Well, in a nutshell, Flood specializes in manipulating sound from a physical source, whereas Orbit typically generates them synthetically. Even if the end results sound markedly similar, the difference is fundamental. Remember what Kevin Shields said when asked why he manually cranked a parametric EQ on the guitar during the mixdown of "I Only Said" as opposed to just using a wah-wah pedal: "It's as much about the approach as the sound."

Orbit started by playing in a dance act, Bassomatic. As you can see, he worked a full raft of electronics, samplers, drum machines, and the like, but nowhere in frame is there a "real" instrument, save the human voice. In fact, the only band (in the conventional sense) that Orbit ever produced was Blur; I'll grant that 13 is probably my favourite record of theirs, but I'd chalk that more up to the wannabe-Pavement songwriting & shambolic performances than the handful of twists in the production.

Flood, on the other hand, cut his teeth capturing the sound of wood & steel reverberating in a room.
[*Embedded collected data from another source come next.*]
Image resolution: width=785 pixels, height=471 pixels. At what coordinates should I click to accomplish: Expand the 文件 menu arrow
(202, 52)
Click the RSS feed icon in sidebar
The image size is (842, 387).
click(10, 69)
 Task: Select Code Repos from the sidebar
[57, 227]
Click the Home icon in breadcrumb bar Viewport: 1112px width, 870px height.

For me, the ne plus ultra of Flood's discography is his work on the first six Nick Cave & the Bad Seeds records, in particular the skeletal, claustrophobic cacophony of From Her To Eternity. On this debut album (both the band's and Flood's as titled producer), there is so little post-production cluttering the mix that the whole record highlights Flood's skill at capturing ambiance & sculpting a space purely through microphone placement.
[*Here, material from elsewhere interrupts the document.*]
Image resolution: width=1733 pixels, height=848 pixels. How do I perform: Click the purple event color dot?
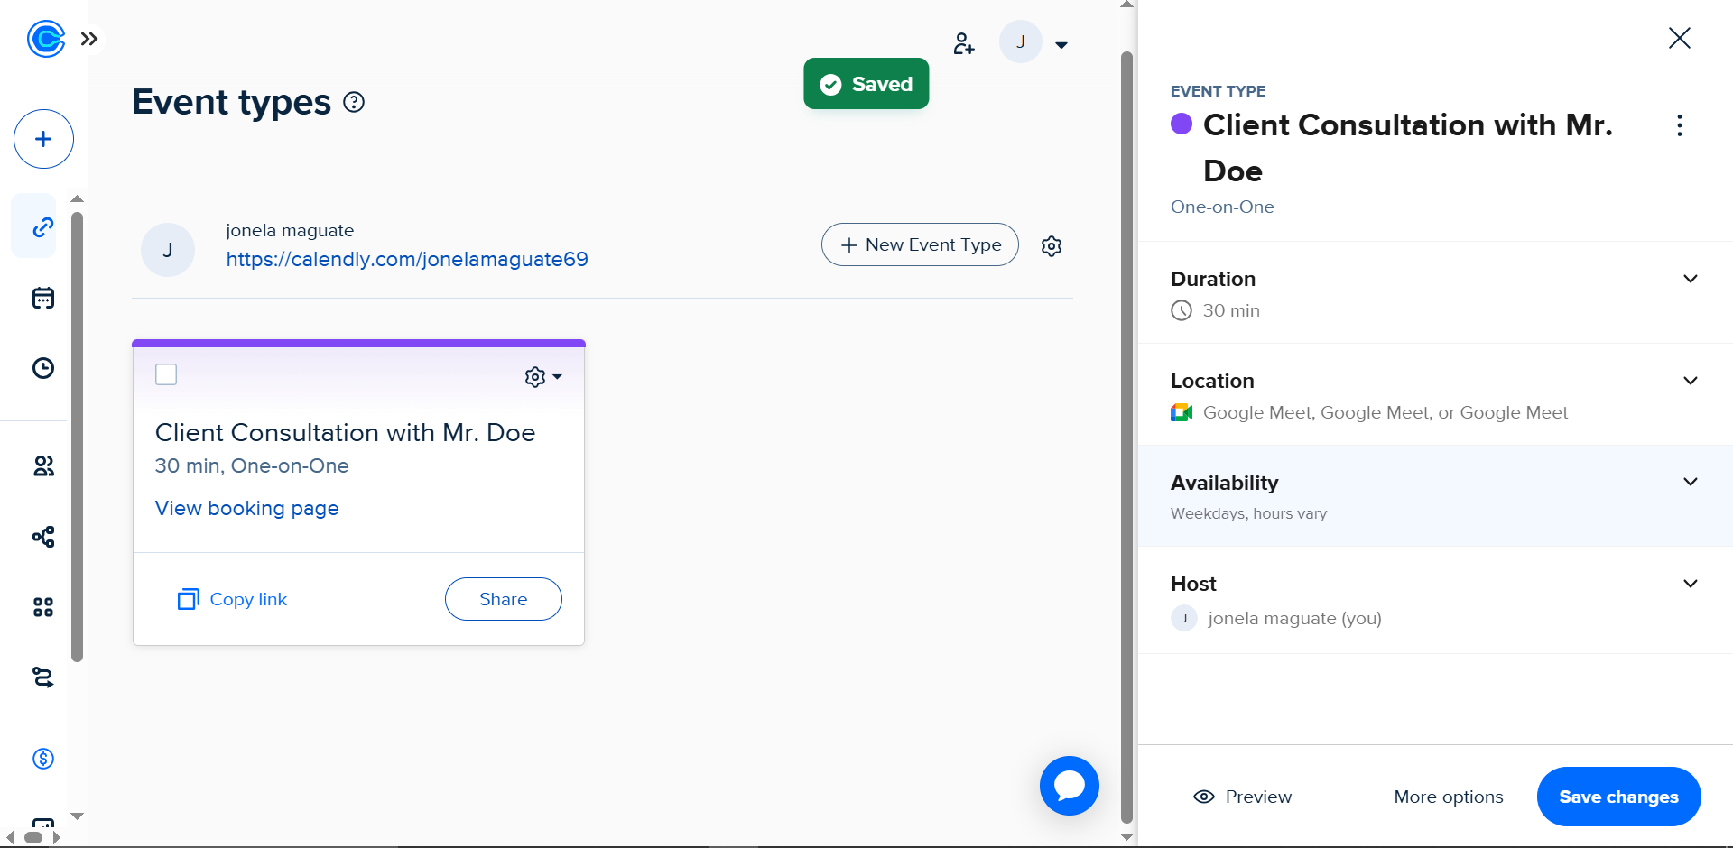point(1181,124)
Over the course of his work with the Bad Seeds, Flood honed what would become his signature techniques. "Deanna" (from the Bad Seeds' fifth, Tender Prey) is a perfect example of that super-compressed drum sound smacked with gated reverb that's now one of his signets. Also, several guitars worth of feedback are woven with various vocal hoots & hollers to create a layered, vaguely disorienting backdrop for Cave's murder barnburner. True, Orbit does very much the same thing, in terms of lush mixes carefully constituted of zipper-locked tonal strata. But doing that with sinewave-generators & softsynths - slavishly obedient digital Lego blocks of sound - is fuckin' nothing compared to doing that with a roomful of drunks & junkies armed with instruments.

When he began working with Depeche Mode, Flood started supplementing these painstakingly frequency-stacked textures with synthetic & artificial sources, including samplers, keyboards, and especially reverb & delay effects. Despite the icy, inhuman edge this gave the music, Flood still trafficked heavily in the manipulation of sounds from a physical source. To raise the obvious example, "Personal Jesus" featured processed percussion, human breath gated & run through a vocoder, and different reverbs applied to different tracks of a doubled vocal line.
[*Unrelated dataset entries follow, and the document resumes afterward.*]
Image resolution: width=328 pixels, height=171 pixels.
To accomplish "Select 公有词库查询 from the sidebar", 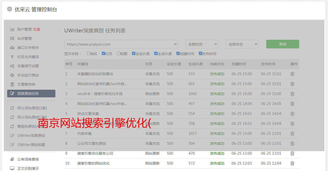I will coord(28,159).
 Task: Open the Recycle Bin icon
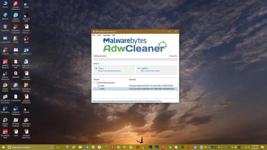(5, 28)
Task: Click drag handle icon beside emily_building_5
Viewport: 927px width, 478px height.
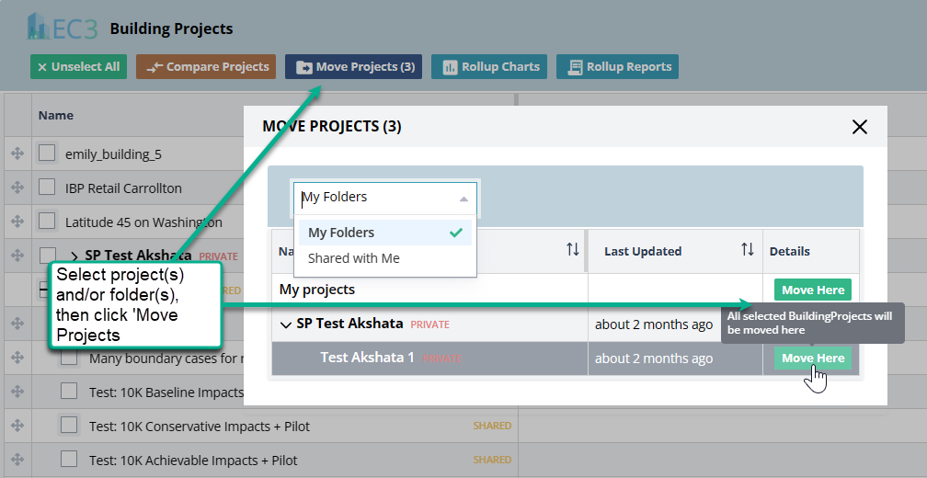Action: (x=17, y=154)
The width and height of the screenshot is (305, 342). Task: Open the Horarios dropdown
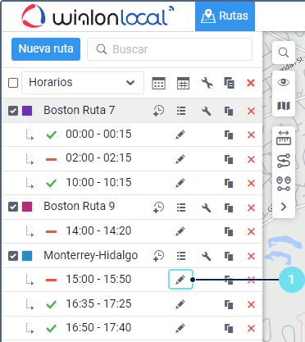coord(83,83)
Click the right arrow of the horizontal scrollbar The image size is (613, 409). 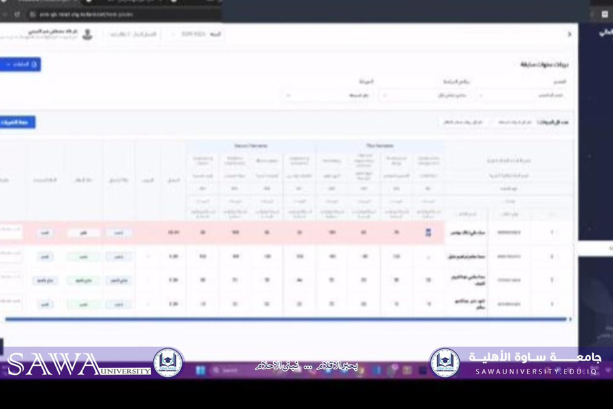(x=569, y=319)
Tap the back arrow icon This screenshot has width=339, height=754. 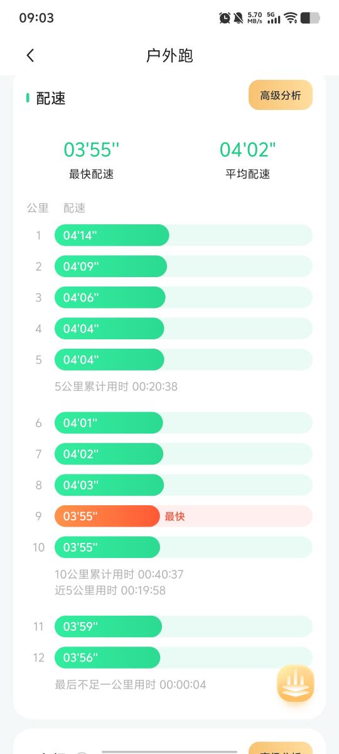[30, 55]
Then came the crash course in high-gloss megastar pop when Flood began engineering U2 records, beginning with The Joshua Tree. Working with sound sculptors supreme Lanois & Eno was a brilliant pairing (as far as production was concerned; let it be said I can't fuckin' stand U2) that delivered the band their biggest albums to date. Despite the bumper crop of new sounds & sonic gags that peppered Achtung Baby in particular, virtually no digital instruments were used, apparently in keeping with the band's desire to be able to faithfully reproduce the album live. The lazery sting at the beginning of "Even Better Than The Real Thing", for example, is just a guitar running through a Digitech Whammy pedal.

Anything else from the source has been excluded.